*** Provided records ***
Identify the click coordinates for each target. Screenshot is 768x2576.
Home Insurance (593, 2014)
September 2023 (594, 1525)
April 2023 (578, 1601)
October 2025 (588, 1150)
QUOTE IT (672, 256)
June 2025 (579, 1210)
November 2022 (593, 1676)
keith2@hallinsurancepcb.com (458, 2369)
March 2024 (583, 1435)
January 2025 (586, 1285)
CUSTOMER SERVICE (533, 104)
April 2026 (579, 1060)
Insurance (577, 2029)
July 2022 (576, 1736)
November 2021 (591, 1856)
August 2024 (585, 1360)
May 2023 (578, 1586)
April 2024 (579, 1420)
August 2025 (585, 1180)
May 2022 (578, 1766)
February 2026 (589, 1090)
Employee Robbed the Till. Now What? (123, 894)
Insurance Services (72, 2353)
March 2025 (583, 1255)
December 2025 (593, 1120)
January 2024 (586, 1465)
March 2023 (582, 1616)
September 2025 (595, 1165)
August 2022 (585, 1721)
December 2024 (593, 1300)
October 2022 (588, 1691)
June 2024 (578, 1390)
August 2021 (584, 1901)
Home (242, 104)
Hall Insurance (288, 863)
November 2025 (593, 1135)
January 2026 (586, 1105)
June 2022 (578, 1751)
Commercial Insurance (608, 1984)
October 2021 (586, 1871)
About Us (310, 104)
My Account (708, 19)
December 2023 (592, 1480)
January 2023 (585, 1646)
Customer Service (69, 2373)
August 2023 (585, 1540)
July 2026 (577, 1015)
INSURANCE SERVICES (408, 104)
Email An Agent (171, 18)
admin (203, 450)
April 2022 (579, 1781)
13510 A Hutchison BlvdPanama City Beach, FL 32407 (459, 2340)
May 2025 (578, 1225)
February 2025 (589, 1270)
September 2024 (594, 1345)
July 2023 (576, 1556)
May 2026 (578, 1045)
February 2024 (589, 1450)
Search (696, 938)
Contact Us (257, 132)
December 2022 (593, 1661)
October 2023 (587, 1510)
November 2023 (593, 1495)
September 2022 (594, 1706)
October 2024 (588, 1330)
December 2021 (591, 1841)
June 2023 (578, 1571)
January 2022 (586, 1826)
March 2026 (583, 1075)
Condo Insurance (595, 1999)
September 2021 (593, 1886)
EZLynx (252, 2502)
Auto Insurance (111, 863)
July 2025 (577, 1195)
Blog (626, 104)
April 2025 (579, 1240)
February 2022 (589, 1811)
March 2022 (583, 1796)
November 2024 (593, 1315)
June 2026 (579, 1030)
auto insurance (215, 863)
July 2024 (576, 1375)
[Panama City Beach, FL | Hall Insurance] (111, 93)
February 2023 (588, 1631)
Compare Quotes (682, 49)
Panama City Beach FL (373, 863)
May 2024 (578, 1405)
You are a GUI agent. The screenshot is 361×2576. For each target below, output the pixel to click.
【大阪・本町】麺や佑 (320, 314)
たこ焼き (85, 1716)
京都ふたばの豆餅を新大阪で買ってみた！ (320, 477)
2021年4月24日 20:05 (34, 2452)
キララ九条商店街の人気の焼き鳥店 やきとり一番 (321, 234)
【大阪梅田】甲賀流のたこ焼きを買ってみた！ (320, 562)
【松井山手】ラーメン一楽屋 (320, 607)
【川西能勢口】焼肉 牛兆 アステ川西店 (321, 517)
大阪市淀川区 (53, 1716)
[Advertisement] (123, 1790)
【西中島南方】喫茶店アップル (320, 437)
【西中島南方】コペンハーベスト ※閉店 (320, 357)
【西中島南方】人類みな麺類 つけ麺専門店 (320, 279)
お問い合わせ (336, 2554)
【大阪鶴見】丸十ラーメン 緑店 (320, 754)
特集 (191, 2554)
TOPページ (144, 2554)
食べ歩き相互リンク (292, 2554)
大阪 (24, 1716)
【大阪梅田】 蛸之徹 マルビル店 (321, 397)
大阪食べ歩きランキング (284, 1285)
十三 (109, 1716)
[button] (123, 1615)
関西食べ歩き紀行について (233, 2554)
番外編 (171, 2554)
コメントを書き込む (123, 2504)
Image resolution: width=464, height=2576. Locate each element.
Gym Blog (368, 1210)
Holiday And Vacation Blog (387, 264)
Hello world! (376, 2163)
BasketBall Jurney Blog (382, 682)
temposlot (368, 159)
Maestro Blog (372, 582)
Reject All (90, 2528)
***
• _Your objective_
Print only what lies in the material above starting at the line with "EZLynx (252, 2502)" and ending at the line with "July 2024 (576, 1375)", every line exactly as given.

• _Response area_
EZLynx (252, 2502)
Auto Insurance (111, 863)
July 2025 (577, 1195)
Blog (626, 104)
April 2025 (579, 1240)
February 2022 (589, 1811)
March 2022 (583, 1796)
November 2024 (593, 1315)
June 2026 (579, 1030)
auto insurance (215, 863)
July 2024 (576, 1375)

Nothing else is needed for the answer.